▸ TEXTE DU DOCUMENT:
'''
N° 152, juillet 2018

La littérature et la poésie dans la province de Kohkilouyeh va Boyer Ahmad


Khadidjeh Nâderi Beni


La province de Kohkilouye va Boyer Ahmad a été depuis longtemps le berceau de plusieurs grandes figures de la littérature persane. Toutefois, et peut-être en partie en raison de sa géographie et de ses hautes montagnes, la situation littéraire et culturelle de cette région n’a fait l’objet que de peu d’études approfondies.

Dans une perspective générale, les évolutions littéraires de la région sont étudiées selon deux plans : la littérature orale et la littérature écrite. La littérature orale est plus ancienne et comprend une vaste étendue de créations dont les légendes, les berceuses, les chants de travail, etc. La littérature écrite comporte quant à elle plutôt les œuvres composées en langue persane par les poètes et écrivains de la région.

En tant que région montagneuse et isolée, Kohkilouyeh va Boyer Ahmad a été longtemps privée d’échanges culturels et littéraires importants avec d’autres régions. Autrefois, la majorité des habitants était analphabète. De ce fait, les auteurs et poètes de cette région ont souvent tenté de présenter et de préserver leurs œuvres grâce à la transmission orale. C’est ainsi que le corps principal des arts littéraires dans la région est centré sur l’oralité (littérature orale ou adabiât-e shafâhi). Cette dernière est un genre très diversifié et regroupe plusieurs éléments dont les fables, les proverbes, les chants de travail, les chants de guerre, les chants enfantins, etc. qui se transmettent oralement de génération en génération.
'''
▸ DONNÉES ENREGISTRÉES:
'''
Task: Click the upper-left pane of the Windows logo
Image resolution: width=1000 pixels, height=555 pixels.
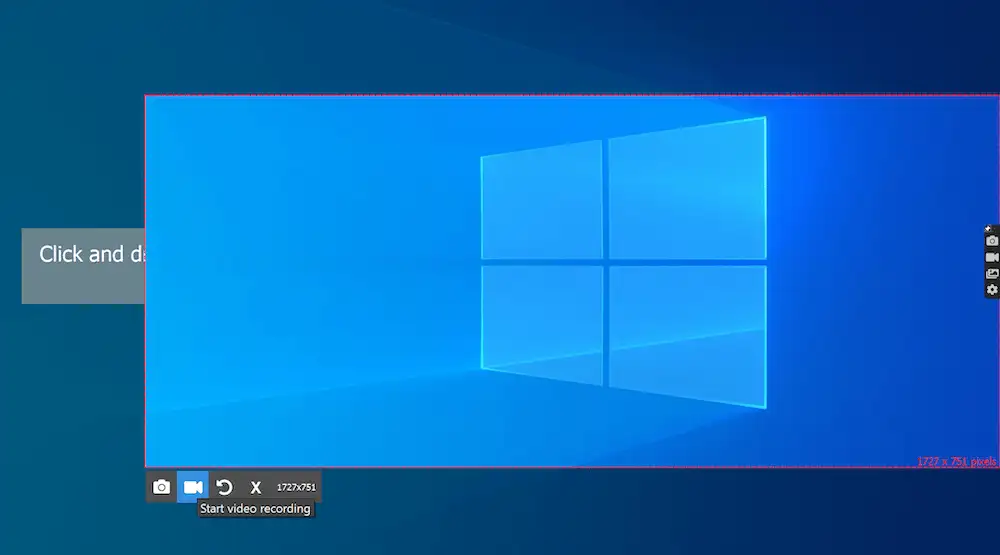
'''
▸ CONSIGNES:
1 > Citez le passage du texte sur la littérature de Kohkilouyeh va Boyer Ahmad compris entre « Khadidjeh Nâderi Beni » et « de la région. », bornes incluses.
2 > Écrivez la suite du texte sur la littérature de Kohkilouyeh va Boyer Ahmad.
Ces données ne servent à rien ici.

▸ CORRIGÉ:
1 >
Khadidjeh Nâderi Beni


La province de Kohkilouye va Boyer Ahmad a été depuis longtemps le berceau de plusieurs grandes figures de la littérature persane. Toutefois, et peut-être en partie en raison de sa géographie et de ses hautes montagnes, la situation littéraire et culturelle de cette région n’a fait l’objet que de peu d’études approfondies.

Dans une perspective générale, les évolutions littéraires de la région sont étudiées selon deux plans : la littérature orale et la littérature écrite. La littérature orale est plus ancienne et comprend une vaste étendue de créations dont les légendes, les berceuses, les chants de travail, etc. La littérature écrite comporte quant à elle plutôt les œuvres composées en langue persane par les poètes et écrivains de la région.

2 >
 

La littérature orale

 

La littérature orale de Kohkilouyeh va Boyer Ahmad est divisée en deux types majeurs de thèmes épiques et lyriques.

Dans le champ épique, il existe de nombreux contes et légendes régionaux concernant l’histoire et les traditions de la région. C’est le cas de la légende de la disparition de Key Khosrow dans le mont Denâ [1], ou encore celle de Ghobâd et la montagne de Tchorâm [2]. L’une des particularités de ces légendes régionales réside dans le fait qu’elles ont été majoritairement inspirées des légendes persanes. Autrement dit, dans la plupart des cas, une teinte régionale a été conférée aux légendes nationales, notamment avec intégration de noms de lieu, ainsi que des rites et cérémonies propres à la région de Kohkilouyeh va Boyer Ahmad.

La littérature orale se présente sous plusieurs formes :

1) Dey Balâl : Le dey balâl est une variante du poème lyrique oral, très populaire dans la région. L’amour, la bien-aimée, la séparation, la fidélité, la description de la beauté de l’ami, les sentiments intérieurs de l’amant sont parmi les thèmes les plus abordés dans les poèmes de ce genre. Ils sont souvent mis en musique avec des instruments musicaux locaux, et les chanteurs les récitent lors de cérémonies festives ou funéraires.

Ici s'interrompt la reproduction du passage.